## START Records provided

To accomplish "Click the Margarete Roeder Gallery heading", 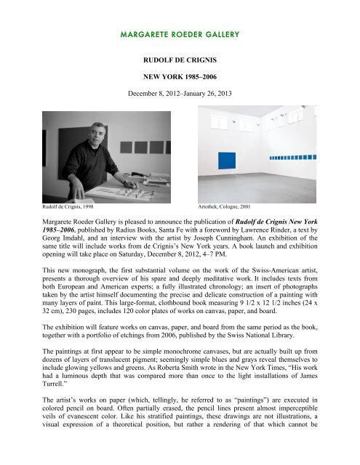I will [x=180, y=33].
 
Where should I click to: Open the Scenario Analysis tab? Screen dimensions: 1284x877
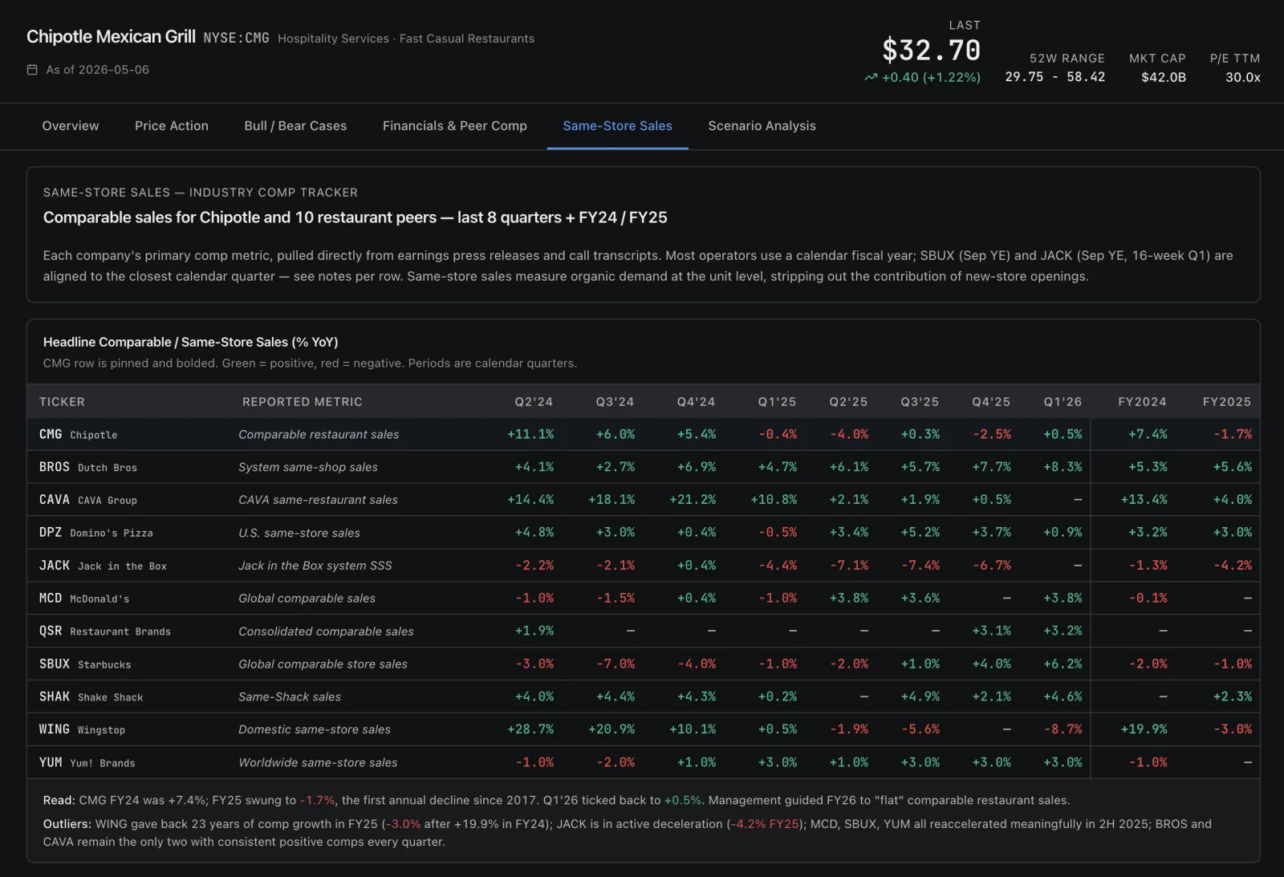(762, 125)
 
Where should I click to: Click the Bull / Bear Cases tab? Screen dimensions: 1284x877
(295, 125)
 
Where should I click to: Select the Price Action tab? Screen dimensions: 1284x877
(172, 125)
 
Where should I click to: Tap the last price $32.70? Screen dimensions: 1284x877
(931, 50)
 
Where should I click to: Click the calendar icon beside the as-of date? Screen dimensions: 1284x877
(32, 69)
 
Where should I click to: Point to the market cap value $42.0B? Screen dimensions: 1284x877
(1163, 77)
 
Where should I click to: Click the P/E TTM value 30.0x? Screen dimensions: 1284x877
(1242, 77)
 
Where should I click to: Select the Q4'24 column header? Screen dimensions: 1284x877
(696, 401)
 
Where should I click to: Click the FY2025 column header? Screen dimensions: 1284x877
(1227, 401)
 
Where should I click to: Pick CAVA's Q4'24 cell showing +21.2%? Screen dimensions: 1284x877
(693, 499)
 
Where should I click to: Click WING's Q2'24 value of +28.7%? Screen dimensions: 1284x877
(530, 729)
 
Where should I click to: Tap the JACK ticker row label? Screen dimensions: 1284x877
(54, 565)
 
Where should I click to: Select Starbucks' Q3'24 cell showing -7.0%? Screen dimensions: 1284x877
(615, 664)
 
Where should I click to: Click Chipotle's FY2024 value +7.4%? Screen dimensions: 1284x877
(1147, 434)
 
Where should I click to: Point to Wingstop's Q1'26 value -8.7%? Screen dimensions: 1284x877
(1063, 729)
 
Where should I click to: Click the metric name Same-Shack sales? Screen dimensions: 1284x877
(290, 696)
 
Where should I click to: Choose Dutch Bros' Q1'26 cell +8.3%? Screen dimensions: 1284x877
(1063, 467)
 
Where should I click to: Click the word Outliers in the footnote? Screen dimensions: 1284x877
(67, 824)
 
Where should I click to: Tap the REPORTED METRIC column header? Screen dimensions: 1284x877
(302, 401)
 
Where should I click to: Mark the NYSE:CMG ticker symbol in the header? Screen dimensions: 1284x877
(236, 38)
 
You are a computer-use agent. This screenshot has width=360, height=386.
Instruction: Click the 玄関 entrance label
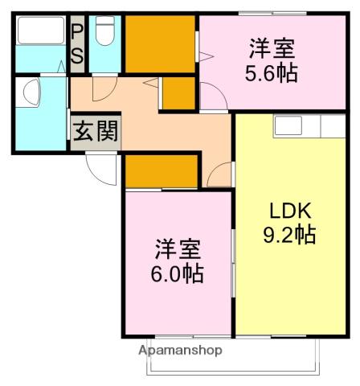pyautogui.click(x=96, y=131)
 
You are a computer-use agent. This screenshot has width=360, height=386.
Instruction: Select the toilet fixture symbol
pyautogui.click(x=104, y=33)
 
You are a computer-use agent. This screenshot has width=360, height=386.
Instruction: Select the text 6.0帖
pyautogui.click(x=177, y=273)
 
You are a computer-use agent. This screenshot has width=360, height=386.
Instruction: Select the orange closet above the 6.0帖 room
pyautogui.click(x=161, y=170)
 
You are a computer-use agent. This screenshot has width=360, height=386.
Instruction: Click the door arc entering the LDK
pyautogui.click(x=219, y=175)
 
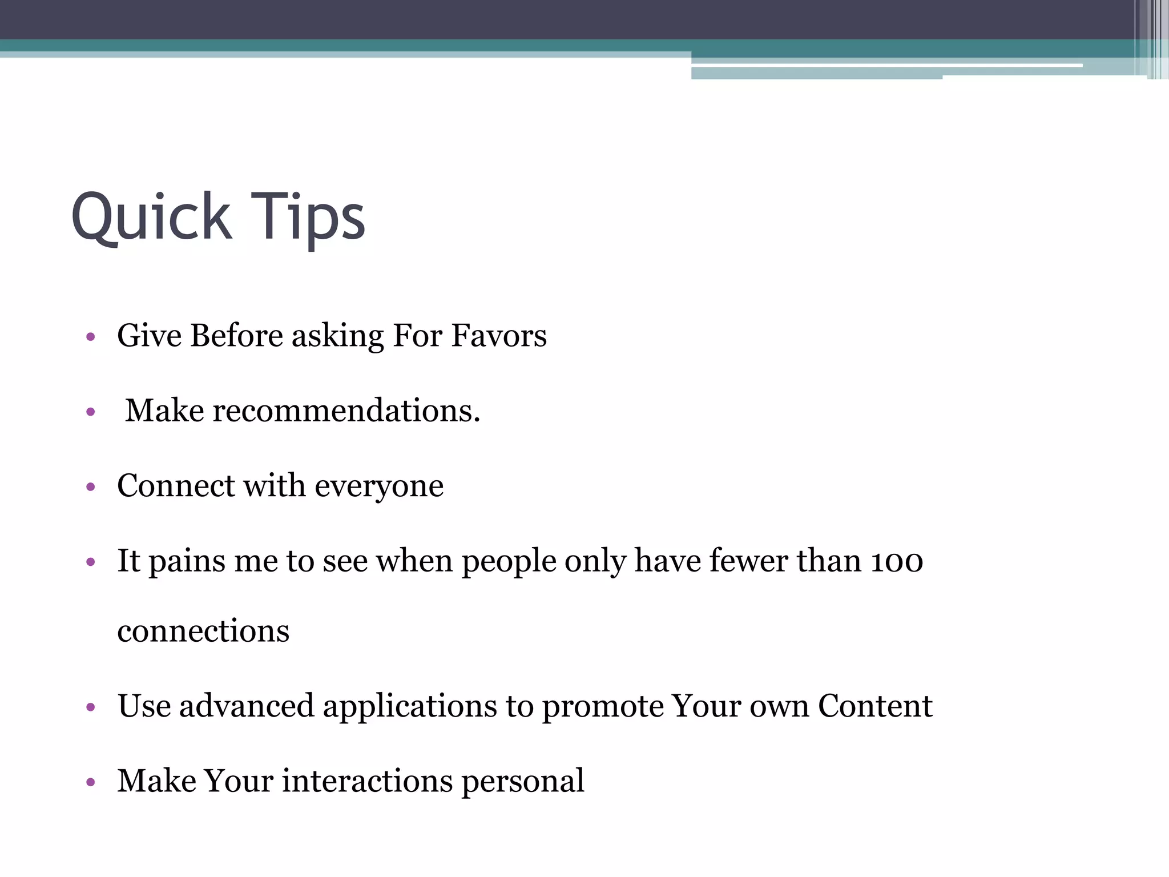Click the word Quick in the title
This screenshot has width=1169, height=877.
(x=151, y=217)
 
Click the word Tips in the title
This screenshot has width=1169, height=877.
(x=308, y=217)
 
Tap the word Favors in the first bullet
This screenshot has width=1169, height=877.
(x=499, y=335)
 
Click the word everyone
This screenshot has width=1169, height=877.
(x=379, y=486)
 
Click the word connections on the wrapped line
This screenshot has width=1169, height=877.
(x=203, y=631)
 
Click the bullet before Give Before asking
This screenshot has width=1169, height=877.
(x=90, y=337)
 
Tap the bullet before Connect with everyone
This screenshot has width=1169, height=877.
(x=90, y=488)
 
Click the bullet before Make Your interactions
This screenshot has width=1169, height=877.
(x=90, y=783)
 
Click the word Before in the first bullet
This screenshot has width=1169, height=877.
(x=236, y=335)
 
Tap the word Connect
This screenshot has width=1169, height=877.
(x=176, y=486)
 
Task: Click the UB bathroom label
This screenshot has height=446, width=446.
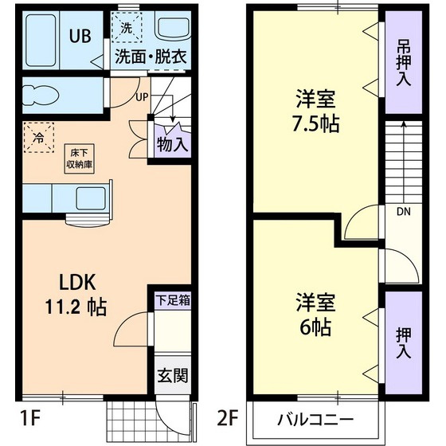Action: point(78,35)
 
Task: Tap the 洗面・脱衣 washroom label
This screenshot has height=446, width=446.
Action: point(151,57)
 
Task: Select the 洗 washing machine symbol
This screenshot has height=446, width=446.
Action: point(126,27)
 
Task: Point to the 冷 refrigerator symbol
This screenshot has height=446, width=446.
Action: point(39,136)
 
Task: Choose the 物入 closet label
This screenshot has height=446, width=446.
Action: point(172,145)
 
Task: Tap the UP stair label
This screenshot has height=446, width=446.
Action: point(142,97)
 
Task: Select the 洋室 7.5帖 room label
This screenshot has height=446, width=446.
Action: point(315,112)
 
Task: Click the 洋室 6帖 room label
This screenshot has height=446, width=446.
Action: point(314,315)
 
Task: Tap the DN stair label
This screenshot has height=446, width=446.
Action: point(403,213)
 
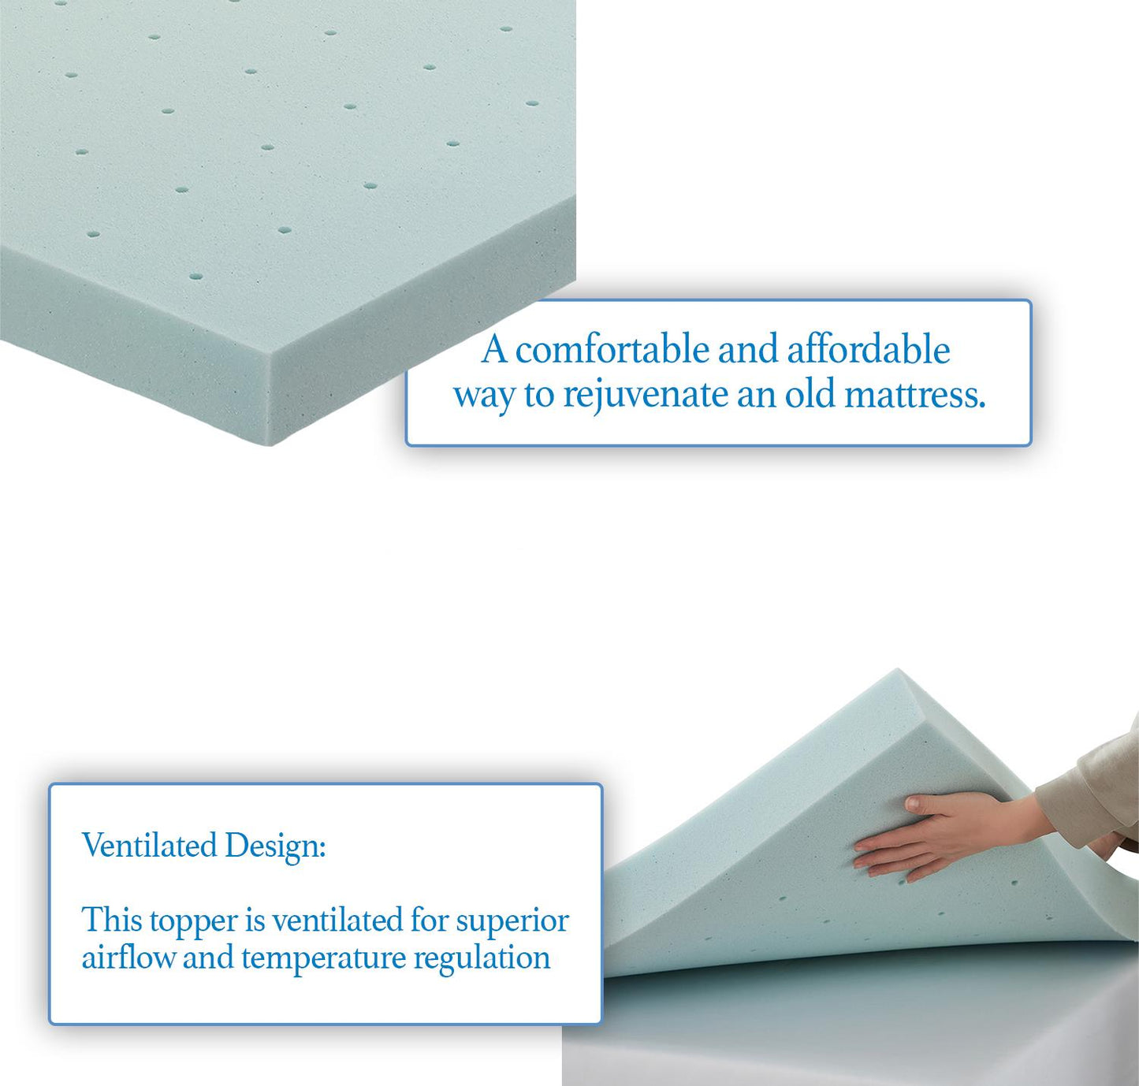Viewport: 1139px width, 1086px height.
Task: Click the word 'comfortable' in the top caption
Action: click(612, 350)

## END Records provided

**Stated exercise**: Update the listing from the line containing "Where should I click to: Tap the REPORTED" up to and including the line containing "(x=203, y=631)", replacing "Select" with "Choose" and leaving everything else unchanged. Give only those lines, and omit the pictures.

**Exercise solution**:
Where should I click to: Tap the REPORTED METRIC column header? Screen dimensions: 1284x877
(302, 401)
 
Where should I click to: Mark the NYSE:CMG ticker symbol in the header? Screen dimensions: 1284x877
(236, 38)
 
You are a computer-use agent. This screenshot has width=360, height=386.
Instruction: Click the 玄関 entrance label
pyautogui.click(x=96, y=131)
 
You are a computer-use agent. This screenshot has width=360, height=386.
Instruction: Choose the toilet fixture symbol
pyautogui.click(x=104, y=33)
 
You are a computer-use agent. This screenshot has width=360, height=386.
Instruction: Choose the text 6.0帖
pyautogui.click(x=177, y=273)
 
You are a computer-use agent. This screenshot has width=360, height=386.
Instruction: Choose the orange closet above the 6.0帖 room
pyautogui.click(x=161, y=170)
 
You are a computer-use agent. This screenshot has width=360, height=386.
Instruction: Click the door arc entering the LDK
pyautogui.click(x=219, y=175)
 
Click the word Quick in the title
This screenshot has width=1169, height=877.
(x=151, y=217)
 
Click the word Tips in the title
This screenshot has width=1169, height=877.
(x=308, y=217)
 
Tap the word Favors in the first bullet
This screenshot has width=1169, height=877.
(x=499, y=335)
 
Click the word everyone
This screenshot has width=1169, height=877.
(x=379, y=486)
 
Click the word connections on the wrapped line
This screenshot has width=1169, height=877.
(x=203, y=631)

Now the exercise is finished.